My can of Coca-Cola is exactly the same as yours. My iPhone 6 and yours, with some personalization differences, are essentially identical from their guts to their looks. Even my 2012 Subaru Legacy and yours--of the same make, model year, and spec--are the very same, under the hood and in all its features and lines. Companies go to great lengths to formulate products to differentiate--in design, function, and customer benefits--their offering as exclusive, and of higher value than their competition.
Then they go to even greater lengths to ensure they can deliver--or overdeliver--on that promise again and again.
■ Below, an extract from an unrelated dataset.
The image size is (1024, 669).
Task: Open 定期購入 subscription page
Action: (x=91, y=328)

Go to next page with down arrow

The same can not be said for a big home builder's homes. For example, a Pulte home with strongly similar floor plans in Naples, Fla. and the Houston market may have fundamental differences--or inconsistencies--from one market to the next. The issue is the same with any builder who builds in those two markets, and the same with all multi-market builders trying to get construction quality and customer satisfaction baselines to where they need to be. However, as much as executives at these enterprises are doing their damnedest to change what happens for each of their homes on a community level, it all comes down to a sub-market by sub-market battle to build and deliver houses they feel meet the spec and quality of their brands.
Recently, we'd heard this lament from the head of purchasing and strategic sourcing of one of the nation's top 10 home builders.
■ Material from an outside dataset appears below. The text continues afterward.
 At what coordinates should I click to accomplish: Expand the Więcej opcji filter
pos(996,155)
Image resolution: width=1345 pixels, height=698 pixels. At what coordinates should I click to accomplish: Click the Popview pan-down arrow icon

"We have a best-practice window and door flashing installation requirement to prevent moisture intrusion in those and any other penetrations in our building envelope, and we train and train around that best-practice.
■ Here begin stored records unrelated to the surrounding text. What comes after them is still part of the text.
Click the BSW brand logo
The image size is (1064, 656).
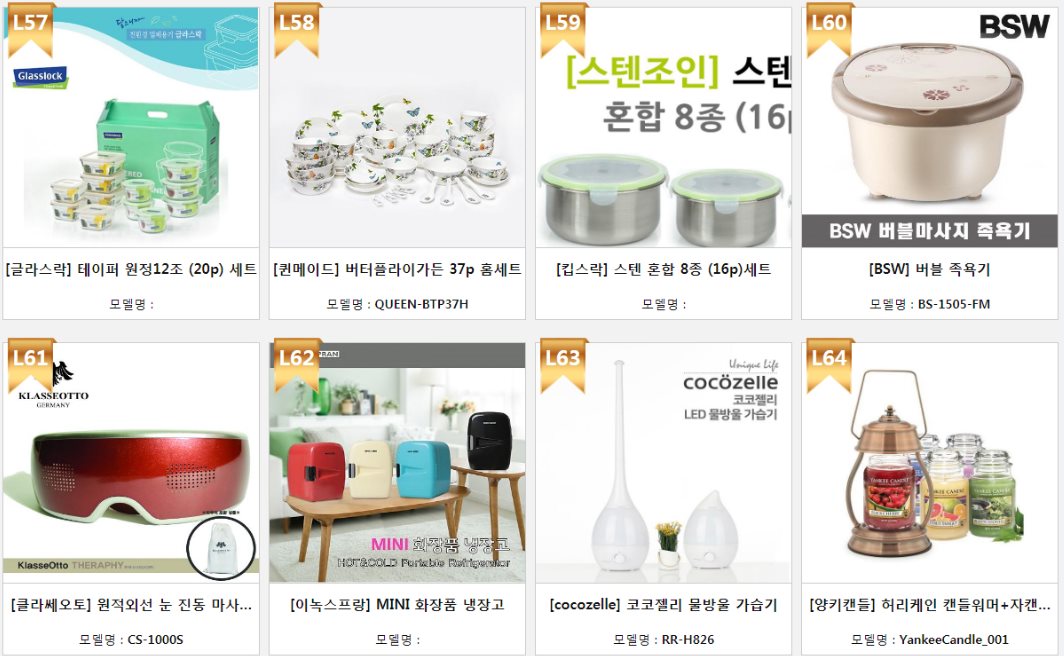pos(1014,26)
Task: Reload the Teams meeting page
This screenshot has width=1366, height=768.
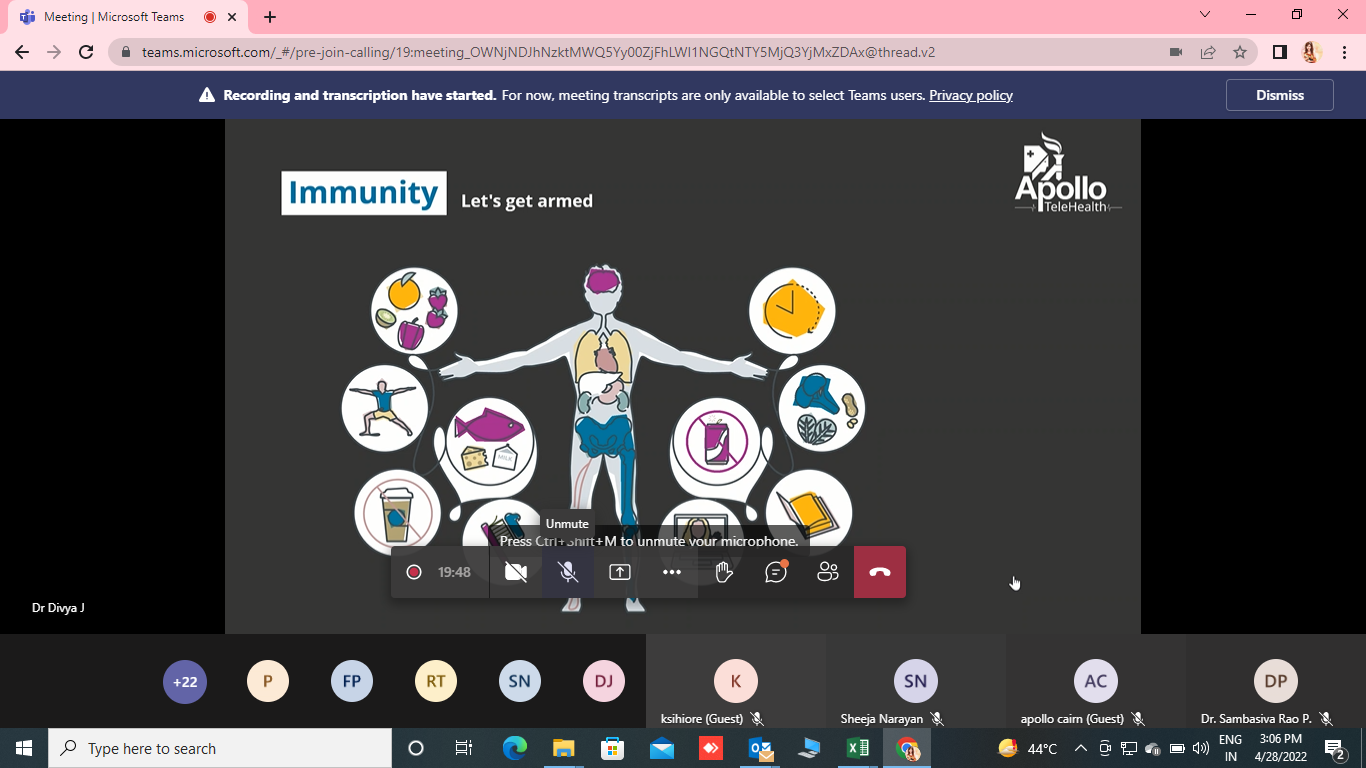Action: point(86,52)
"But dollars to donuts, I'll go and do an inspection at almost any of our job sites, and find that the flashing's not done right, not done according to our requirement."
Another home builder relates:
"In a number of our operational market areas, we're struggling with a quality issue on interior paint. Paint is made to bond and perform with two coats over a prepared surface. That's how they work.
"But we have markets, where the painters will go in an spray on one layer and leave it at that, in spite of our requirement. This is 'the practice' among the paint trades in some markets that are very important to us. We go in and see that our interior ceilings have basically been fogged over, and this is not up to our quality standard."
The trouble, these and other home building execs say, is that getting the trade and installer crews to do a task the right way vs. the way they do it is no mean feat in many markets.
"Paint is just one example of how we're seeing local labor practices that run counter to our standards for quality and best practice. I have a list of 19 other areas of our construction process that are the same."
Which, effectively means that you get a different house under a builder's brand and reputation in one sub-market to another. Layer in the labor capacity constraints you're seeing in markets--in Colorado and Texas and some of the middle-Atlantic states arenas--and you really start to have quality and consistency challenges that fly in the face of a product promise from one community to the next.
"Another area we have requirements is that when we're do our slabs, we reinforce the concrete with steel mesh. Not all the builders in our markets do this, but we require it for all of our houses in these markets as a quality measure.
"The thing is, when the trades pouring the slabs look at us and see our requirement for steel mesh vs. other builders that may or may not have that requirement, it's going to be a no-brainer for them to choose the jobs where they don't have to pour the slabs with the steel mesh because it takes more time and care.
"So, that's when we don't get the crews in in the timing or the cost that we model for those houses, and we pay the price for our spec."
Flashing, interior paint, steel-mesh reinforced slabs--in how many more areas that can make a big difference on customer satisfaction, warranty and call-back work, and longer tail liabilities are at variance with the labor practices that prevail in those localities?
This, it would seem, is an opportunity area for collaboration among builders who serve as general contractors and manufacturers and materials suppliers who know that their products' performance up to standard depends on proper installation and/or construction practices.
My Sherwin-Williams or Behr or Glidden or Benjamin Moore or Valspar or Dutch Boy or Dunn-Edwards or Pratt & Lambert paint is the same as yours only if the prep and application are identical.
And builders' local reputations hinge, not just on the performance of the products and materials they spec into their homes, but the way those products and materials are installed, or applied, or engineered into each of their homes. It's a case of local labor rules on whether a builder's home lives up to that builder's trust mark.